The story up to this point was nearly identical to what she had told Harris, save for a few new details. When Snider admitted to her inside the car that he had robbed Marcus's pills, she felt like running into the house to "tell Rachael"-who she said in a previous interview did not live there at the time-"I had nothing to do with it. . . ."
The question McDaniel asked himself as she talked was what many would later wonder: How would she know Rachael was inside the house? She had given part of herself away here by mentioning that small fact of Rachael being inside the house. She could have never known that, unless she had been inside the house herself.

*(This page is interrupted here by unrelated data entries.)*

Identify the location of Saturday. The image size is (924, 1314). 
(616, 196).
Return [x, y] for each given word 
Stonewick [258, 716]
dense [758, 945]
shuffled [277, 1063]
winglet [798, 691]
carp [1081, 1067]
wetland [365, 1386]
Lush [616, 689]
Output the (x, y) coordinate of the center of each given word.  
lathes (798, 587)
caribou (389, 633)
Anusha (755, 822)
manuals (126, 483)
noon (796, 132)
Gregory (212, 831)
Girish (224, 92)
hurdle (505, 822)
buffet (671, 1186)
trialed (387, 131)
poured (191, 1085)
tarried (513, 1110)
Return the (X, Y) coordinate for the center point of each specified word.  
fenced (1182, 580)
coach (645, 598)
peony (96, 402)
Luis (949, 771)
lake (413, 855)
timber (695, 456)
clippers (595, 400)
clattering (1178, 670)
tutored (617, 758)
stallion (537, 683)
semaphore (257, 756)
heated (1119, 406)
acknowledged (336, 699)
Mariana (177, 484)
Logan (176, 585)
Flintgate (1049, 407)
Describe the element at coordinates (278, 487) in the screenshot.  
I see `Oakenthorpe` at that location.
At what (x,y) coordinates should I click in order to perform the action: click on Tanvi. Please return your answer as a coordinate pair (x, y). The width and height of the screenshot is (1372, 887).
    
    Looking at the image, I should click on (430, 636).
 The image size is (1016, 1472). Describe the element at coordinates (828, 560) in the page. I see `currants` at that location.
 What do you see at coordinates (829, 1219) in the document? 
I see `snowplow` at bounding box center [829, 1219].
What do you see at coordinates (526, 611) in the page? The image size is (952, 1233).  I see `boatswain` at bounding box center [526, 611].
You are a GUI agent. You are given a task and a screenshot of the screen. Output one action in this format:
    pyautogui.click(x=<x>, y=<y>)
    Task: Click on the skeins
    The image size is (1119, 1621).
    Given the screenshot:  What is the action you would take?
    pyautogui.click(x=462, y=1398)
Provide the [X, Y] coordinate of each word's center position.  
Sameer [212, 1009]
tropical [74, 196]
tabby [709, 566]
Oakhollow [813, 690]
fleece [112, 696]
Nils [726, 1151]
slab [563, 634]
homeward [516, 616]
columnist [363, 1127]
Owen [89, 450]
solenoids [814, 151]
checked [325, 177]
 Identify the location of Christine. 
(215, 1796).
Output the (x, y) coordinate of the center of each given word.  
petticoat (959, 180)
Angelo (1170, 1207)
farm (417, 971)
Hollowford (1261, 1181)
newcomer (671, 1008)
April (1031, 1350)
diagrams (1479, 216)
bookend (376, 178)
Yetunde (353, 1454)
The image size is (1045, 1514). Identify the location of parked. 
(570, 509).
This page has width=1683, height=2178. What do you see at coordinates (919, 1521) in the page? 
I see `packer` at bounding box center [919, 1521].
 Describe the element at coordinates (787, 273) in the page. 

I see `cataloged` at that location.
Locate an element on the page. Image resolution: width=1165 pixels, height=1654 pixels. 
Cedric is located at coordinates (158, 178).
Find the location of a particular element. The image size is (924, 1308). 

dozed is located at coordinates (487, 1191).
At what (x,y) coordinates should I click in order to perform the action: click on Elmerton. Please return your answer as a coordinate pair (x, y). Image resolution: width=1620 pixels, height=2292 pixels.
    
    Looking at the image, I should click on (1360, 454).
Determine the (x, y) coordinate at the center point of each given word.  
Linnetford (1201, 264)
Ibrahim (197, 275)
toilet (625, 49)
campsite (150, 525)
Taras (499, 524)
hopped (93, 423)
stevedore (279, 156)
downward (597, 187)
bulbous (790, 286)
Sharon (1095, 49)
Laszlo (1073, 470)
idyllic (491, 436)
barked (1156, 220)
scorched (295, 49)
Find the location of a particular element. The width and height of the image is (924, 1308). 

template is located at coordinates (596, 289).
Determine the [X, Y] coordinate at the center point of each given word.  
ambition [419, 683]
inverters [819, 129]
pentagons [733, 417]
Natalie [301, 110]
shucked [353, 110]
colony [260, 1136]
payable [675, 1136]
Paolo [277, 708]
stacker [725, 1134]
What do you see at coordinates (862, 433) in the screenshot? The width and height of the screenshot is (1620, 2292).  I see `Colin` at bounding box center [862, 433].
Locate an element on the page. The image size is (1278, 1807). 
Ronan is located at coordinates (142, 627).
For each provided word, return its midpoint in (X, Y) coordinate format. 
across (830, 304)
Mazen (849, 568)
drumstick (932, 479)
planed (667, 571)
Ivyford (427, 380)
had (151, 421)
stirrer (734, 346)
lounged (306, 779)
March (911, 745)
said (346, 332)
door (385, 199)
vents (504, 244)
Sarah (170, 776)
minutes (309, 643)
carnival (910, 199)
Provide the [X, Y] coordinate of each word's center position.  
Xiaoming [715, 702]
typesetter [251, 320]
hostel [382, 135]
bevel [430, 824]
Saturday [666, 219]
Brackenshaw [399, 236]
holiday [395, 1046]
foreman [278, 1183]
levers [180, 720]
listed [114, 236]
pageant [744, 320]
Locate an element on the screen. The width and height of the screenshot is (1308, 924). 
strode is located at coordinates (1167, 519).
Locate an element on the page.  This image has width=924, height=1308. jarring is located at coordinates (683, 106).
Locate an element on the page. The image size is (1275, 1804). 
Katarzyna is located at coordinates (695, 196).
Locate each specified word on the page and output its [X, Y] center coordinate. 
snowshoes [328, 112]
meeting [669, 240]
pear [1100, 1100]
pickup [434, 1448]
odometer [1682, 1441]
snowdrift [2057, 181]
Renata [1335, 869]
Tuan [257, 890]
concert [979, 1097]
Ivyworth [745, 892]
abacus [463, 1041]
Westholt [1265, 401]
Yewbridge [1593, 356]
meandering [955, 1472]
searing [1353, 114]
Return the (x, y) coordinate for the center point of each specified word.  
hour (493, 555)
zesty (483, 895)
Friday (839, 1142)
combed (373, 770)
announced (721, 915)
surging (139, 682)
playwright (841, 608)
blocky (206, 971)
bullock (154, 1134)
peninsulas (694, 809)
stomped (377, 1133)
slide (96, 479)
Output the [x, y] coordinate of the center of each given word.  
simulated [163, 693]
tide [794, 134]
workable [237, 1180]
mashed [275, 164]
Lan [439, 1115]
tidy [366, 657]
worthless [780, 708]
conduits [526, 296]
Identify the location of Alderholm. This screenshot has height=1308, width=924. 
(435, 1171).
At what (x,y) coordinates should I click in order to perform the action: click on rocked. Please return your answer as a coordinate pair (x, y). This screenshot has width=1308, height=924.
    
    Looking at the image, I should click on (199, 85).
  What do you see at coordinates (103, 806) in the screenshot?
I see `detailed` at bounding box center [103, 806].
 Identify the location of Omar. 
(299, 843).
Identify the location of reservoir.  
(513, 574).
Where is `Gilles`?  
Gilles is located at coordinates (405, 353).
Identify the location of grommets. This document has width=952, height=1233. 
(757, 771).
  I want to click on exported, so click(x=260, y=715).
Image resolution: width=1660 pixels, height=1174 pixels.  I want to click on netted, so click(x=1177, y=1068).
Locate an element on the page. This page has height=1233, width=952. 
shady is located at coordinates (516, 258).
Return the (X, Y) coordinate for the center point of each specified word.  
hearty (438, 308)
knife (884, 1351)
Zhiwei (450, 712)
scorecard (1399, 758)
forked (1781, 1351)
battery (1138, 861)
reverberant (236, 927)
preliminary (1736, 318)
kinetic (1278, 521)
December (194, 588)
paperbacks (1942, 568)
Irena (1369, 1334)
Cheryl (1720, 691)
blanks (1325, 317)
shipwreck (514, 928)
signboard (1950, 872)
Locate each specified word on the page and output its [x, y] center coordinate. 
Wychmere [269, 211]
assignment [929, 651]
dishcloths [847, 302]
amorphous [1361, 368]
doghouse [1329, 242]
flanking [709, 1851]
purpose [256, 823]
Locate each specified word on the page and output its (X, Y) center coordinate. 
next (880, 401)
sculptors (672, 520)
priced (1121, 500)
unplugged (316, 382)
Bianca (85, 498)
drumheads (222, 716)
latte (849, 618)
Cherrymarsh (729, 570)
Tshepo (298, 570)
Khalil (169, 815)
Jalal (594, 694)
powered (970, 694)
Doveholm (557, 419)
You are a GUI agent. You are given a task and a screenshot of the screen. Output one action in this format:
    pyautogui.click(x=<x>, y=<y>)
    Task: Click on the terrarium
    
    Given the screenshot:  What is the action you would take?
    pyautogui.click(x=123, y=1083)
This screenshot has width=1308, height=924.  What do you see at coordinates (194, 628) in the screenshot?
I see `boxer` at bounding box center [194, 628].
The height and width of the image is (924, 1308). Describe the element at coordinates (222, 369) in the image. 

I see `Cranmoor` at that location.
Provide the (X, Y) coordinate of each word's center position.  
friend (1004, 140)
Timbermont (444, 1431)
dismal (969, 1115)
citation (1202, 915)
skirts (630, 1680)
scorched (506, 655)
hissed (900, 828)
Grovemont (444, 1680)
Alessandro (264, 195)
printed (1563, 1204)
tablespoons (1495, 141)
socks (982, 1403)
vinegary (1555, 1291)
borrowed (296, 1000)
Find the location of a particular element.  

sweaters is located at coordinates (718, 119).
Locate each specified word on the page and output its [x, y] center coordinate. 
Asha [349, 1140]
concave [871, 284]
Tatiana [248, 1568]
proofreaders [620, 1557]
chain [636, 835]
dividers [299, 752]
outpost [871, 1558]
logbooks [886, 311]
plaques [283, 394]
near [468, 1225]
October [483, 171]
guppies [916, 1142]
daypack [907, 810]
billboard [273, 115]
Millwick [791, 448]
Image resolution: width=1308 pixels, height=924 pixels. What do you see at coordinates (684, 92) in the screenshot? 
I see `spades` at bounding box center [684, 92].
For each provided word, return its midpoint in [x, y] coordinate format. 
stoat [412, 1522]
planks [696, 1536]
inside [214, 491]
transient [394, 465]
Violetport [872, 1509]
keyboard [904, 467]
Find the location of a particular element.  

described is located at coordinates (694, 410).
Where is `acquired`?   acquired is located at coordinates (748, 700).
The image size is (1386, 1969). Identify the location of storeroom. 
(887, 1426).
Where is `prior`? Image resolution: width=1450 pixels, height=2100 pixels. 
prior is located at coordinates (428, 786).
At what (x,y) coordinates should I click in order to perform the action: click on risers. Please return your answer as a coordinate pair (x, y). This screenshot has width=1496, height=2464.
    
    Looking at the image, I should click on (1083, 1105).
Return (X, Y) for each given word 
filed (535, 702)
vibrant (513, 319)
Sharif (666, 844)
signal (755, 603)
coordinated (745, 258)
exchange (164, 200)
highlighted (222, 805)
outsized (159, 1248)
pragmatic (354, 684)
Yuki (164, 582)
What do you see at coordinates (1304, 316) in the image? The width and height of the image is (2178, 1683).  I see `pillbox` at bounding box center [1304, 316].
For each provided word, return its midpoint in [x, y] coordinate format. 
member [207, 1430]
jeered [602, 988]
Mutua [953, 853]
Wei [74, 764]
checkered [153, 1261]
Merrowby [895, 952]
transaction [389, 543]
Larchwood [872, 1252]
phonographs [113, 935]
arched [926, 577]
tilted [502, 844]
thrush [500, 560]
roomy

McDaniel made a note of that in his head and told her to move on.
After arguing with Snider about stealing from her friends, she said she convinced him to walk back up to the house with her, go in, and talk about what he had done. Maybe he could apologize and it would all be forgotten.
Christine knocked on the door and Rachael answered. Snider hadn't, by then, killed anyone. According to this new version, all he had done while inside was brandish his weapon and take the drugs. Christine claimed that she was under the impression they were going back to return the drugs and say how sorry she was for what he had done.
Rachael was upset because of what Snider had done. She opened the door, saw them, but then turned and walked away, almost as a diss.
Snider walked in, Christine said. She followed. She was nervous. She didn't want to make any problems with her friends. She knew how pissed Marcus was going to be; he and Adelbert would want to retaliate. This was going to be her chance to make it all right again.
"I was so scared, you know, I thought-I thought that, you know, like he (Snider) was gonna shoot me."